> **Problem**
Reproduce verbatim the portion of the court opinion excerpt between "The trooper's report" and "427 (Conn. 2009).", inclusive.

> **Given text**
######
The trooper also ran Williams' information in his computer system and learned that Williams was on parole in Connecticut for attempted homicide, and that Williams was subject to a Connecticut protective order in which the female passenger was the named protected person. The information available to the trooper did not specify what restrictions were included in the protective order. However, based on his experience, the trooper surmised that the protective order prohibited Williams from having contact with the passenger. Both Williams and the passenger told the trooper that the protective order had been rescinded and that they were permitted to have contact. Nonetheless, the trooper arrested Williams for violating the protective order, handcuffed him, and placed him in the back of the police cruiser.
The trooper's report and the testimony at the hearing alternately refer to "probation" and "parole." The distinction does not change the analysis here, so for consistency, I use the term "parole."
"Court orders protecting one individual from another are variously referred to as protection orders or protective orders." United States v. Perkins, 421 F. Supp. 2d 209, 211 n.3 (D. Me. 2006). The parties have used the terms interchangeably. I use the term "protective order" in keeping with the terminology used by Connecticut statutes and the Connecticut Supreme Court. See, e.g., State v. Fernando A., 981 A.2d 427 (Conn. 2009).
Following his arrest, Williams told the trooper that his parole officer's phone number was in his phone, which was in the vehicle Williams had been driving. He gave the trooper permission to retrieve the phone from the driver's side of the car. The trooper returned to the vehicle and opened the driver's-side door to look for the phone. He then saw a small, folded envelope in plain sight on the driver's-side floorboard. The envelope bore a blue lightbulb ink-stamp. Based on his training, education, and experience, the trooper recognized the envelope as packaging for a ½-gram dose of heroin. The trooper opened the envelope and observed that it contained a brown substance, which he believed was heroin.
The police dog and its handler then arrived and conducted a dog sniff around the vehicle. The dog alerted to the odor of narcotics on the vehicle. At that point, the trooper searched the vehicle and discovered a box containing 400 envelopes of heroin and 45 grams of cocaine base in the engine compartment. Additionally, a sandwich bag containing heroin was found on the ground near another trooper's cruiser.
######
> **Extracted entries**
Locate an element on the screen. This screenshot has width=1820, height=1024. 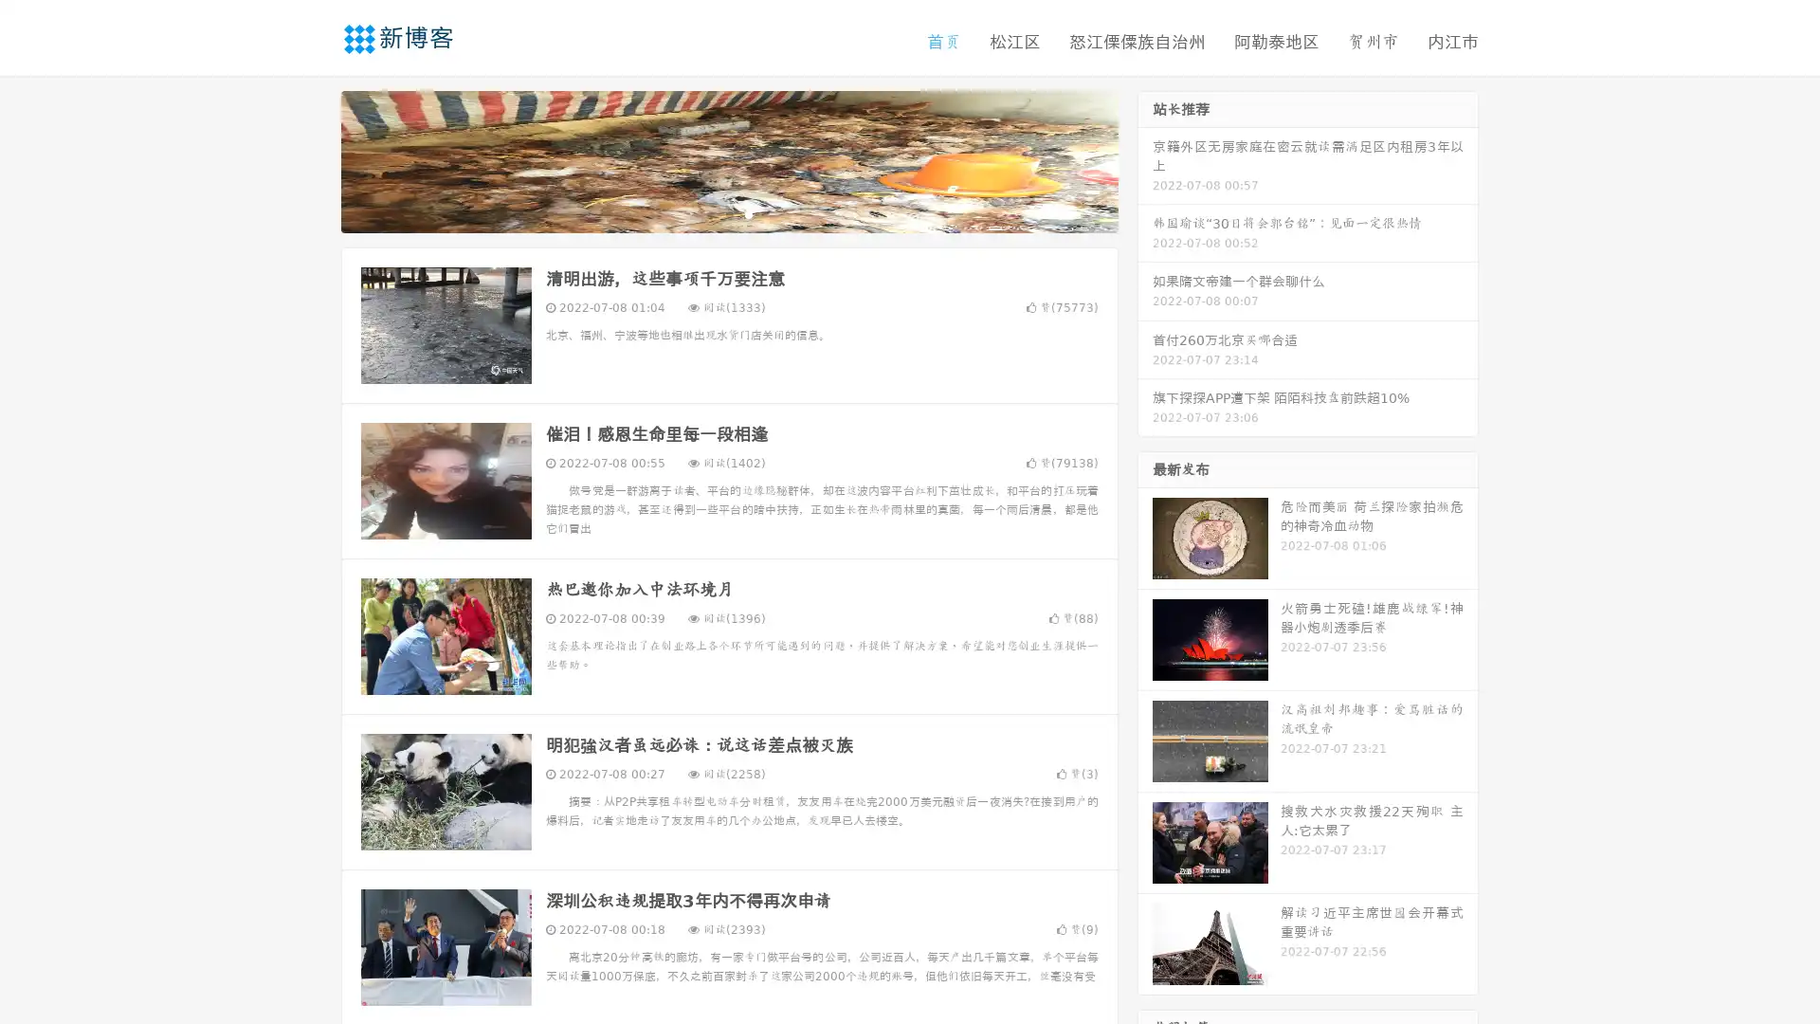
Go to slide 2 is located at coordinates (728, 213).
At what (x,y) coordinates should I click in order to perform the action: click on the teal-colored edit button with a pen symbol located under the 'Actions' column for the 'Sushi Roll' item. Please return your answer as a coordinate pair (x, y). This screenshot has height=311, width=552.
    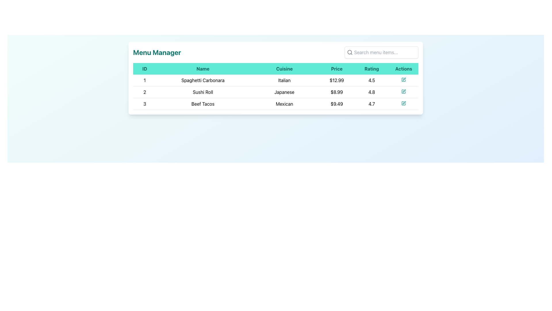
    Looking at the image, I should click on (404, 91).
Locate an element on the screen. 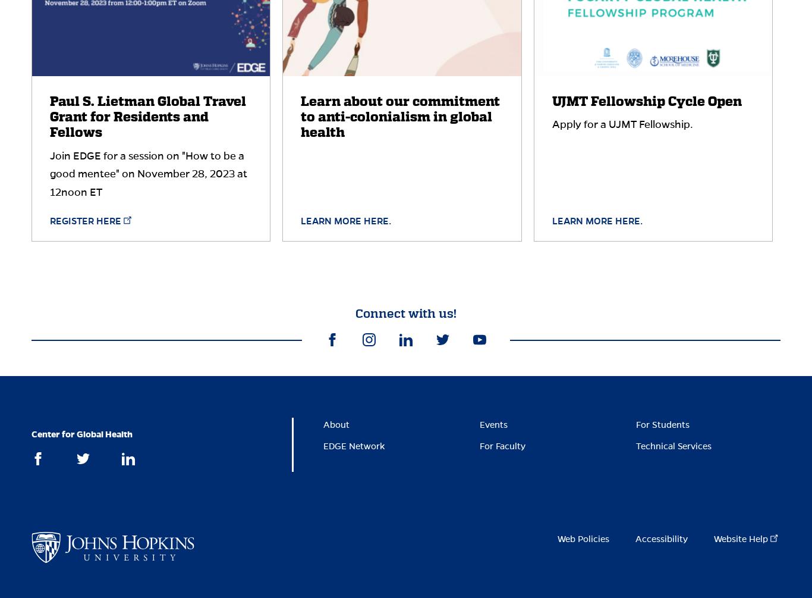 This screenshot has width=812, height=598. 'UJMT Fellowship Cycle Open' is located at coordinates (646, 100).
######
> **Exercise result**
The trooper's report and the testimony at the hearing alternately refer to "probation" and "parole." The distinction does not change the analysis here, so for consistency, I use the term "parole."
"Court orders protecting one individual from another are variously referred to as protection orders or protective orders." United States v. Perkins, 421 F. Supp. 2d 209, 211 n.3 (D. Me. 2006). The parties have used the terms interchangeably. I use the term "protective order" in keeping with the terminology used by Connecticut statutes and the Connecticut Supreme Court. See, e.g., State v. Fernando A., 981 A.2d 427 (Conn. 2009).